Botaniker kennen heute rund 300.000 Pflanzenarten. Die Menschheit hängt unmittelbar von ihnen ab: Sie liefern Nahrung, Kleidung, Medizin, regulieren das Klima und den Wasserhaushalt. Pflanzen sind aber nicht gleichmäßig über die Erde verteilt: In der gesamten Bundesrepublik kommen gerade mal 2.700 verschiedene Arten vor; im Tieflandregenwald von Borneo sind es dagegen fast viermal soviel. Holger Kreft vom Bonner Nees-Institut für Biodiversität der Pflanzen und sein US-Kollege Walter Jetz haben diese Unterschiede nun erstmalig mit geografischen und klimatischen Faktoren in Beziehung gesetzt. Mehr als 1.000 unterschiedliche Regionen weltweit gingen in die Studie ein. Als wesentlich für die Artenvielfalt kristallisierten sich vor allem Niederschlag, Temperatur, Topographie sowie historische Einflüsse heraus. 70 Prozent der Unterschiede in der Artenvielfalt ließen sich allein mit diesen Faktoren erklären.

"Das Klima ist dabei besonders wichtig: In den meisten Regionen ist vor allem die Verfügbarkeit von Wasser für die pflanzliche Biodiversität ausschlaggebend", erläutert Holger Kreft. Wichtig ist diese Erkenntnis gerade vor dem Hintergrund der aktuellen Klimadebatte: "Durch den Klimawandel werden weltweit viele Regionen deutlich trockener - hier könnte die Artenvielfalt stark abnehmen. Dies gilt vor allem für tropische und subtropische Gebiete, die ja den größten Teil der globalen biologischen Vielfalt beherbergen."

Ein weiterer Faktor für die Artenvielfalt ist die verfügbare Wärmeenergie, gemessen als "potenzielle Evapotranspiration". Vereinfacht gesagt: Je höher die Temperatur, desto höher die Artenvielfalt. Allerdings gilt diese Aussage nur mit einer wichtigen Einschränkung: "Einen positiven Zusammenhang zwischen Temperatur und Artenvielfalt finden wir nur unterhalb einer bestimmten Durchschnittstemperatur, die fast ausschließlich in den höheren Breiten unterschritten wird", betont der in San Diego lebende Ko-Autor der Studie, Walter Jetz.

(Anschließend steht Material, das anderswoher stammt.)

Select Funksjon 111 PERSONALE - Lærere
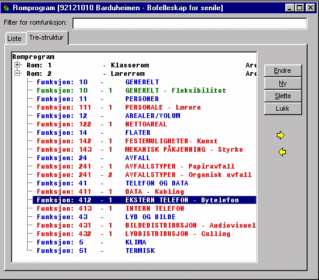This screenshot has width=319, height=280. [x=119, y=107]
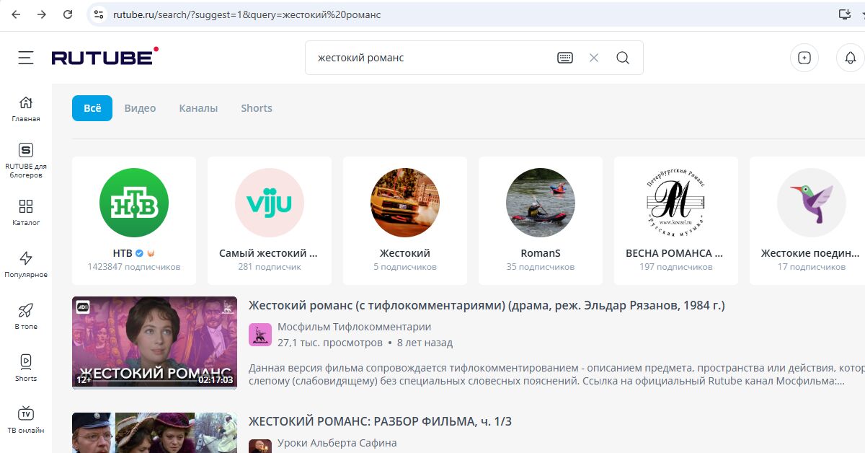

"Leider sind wir Botaniker weit davon entfernt, die Verbreitung jeder einzelnen Pflanzenart auf dem Globus zu kennen. Mit Hilfe dieses Modells können wir die Artenzahlen in bislang unerforschten Gebieten abschätzen", resümiert der Direktor des Nees-Instituts Professor Dr. Wilhelm Barthlott. "Nur wenn wir die heutige Verteilung der Artenvielfalt verstehen, können wir auch verlässliche Prognosen über zukünftige Veränderungen machen."

Vor Rätsel stellt die Forscher die in weiten Teilen relativ trockene Kapregion Südafrikas. Das heutige Klima scheint hier nicht die entscheidende Rolle zu spielen. Schon seit vielen Botaniker-Generationen ist die Kapregion für ihre außerordentliche Artenvielfalt berühmt. "Auch wir finden dort doppelt so viele Pflanzen, wie wir nach unserem Modell erwarten würden", sagt Holger Kreft. Über die Gründe sind sich Biologen bis heute uneinig: Die Erklärungsansätze reichen von einem besonders stabilen Klima bis hin zum genauen Gegenteil, also wiederkehrenden klimatischen Schwankungen. Vielleicht ist aber auch einfach die besondere Lage Südafrikas zwischen einer kalten Meeresströmung im Westen und einer warmen im Osten Schuld: Dies führt zu einem extrem starken Wechsel der Umweltbedingungen und damit zu vielen unterschiedlichen Lebensbedingungen auf engstem Raum.

Quelle: Pressemitteilung Informationsdienst Wissenschaft e.V.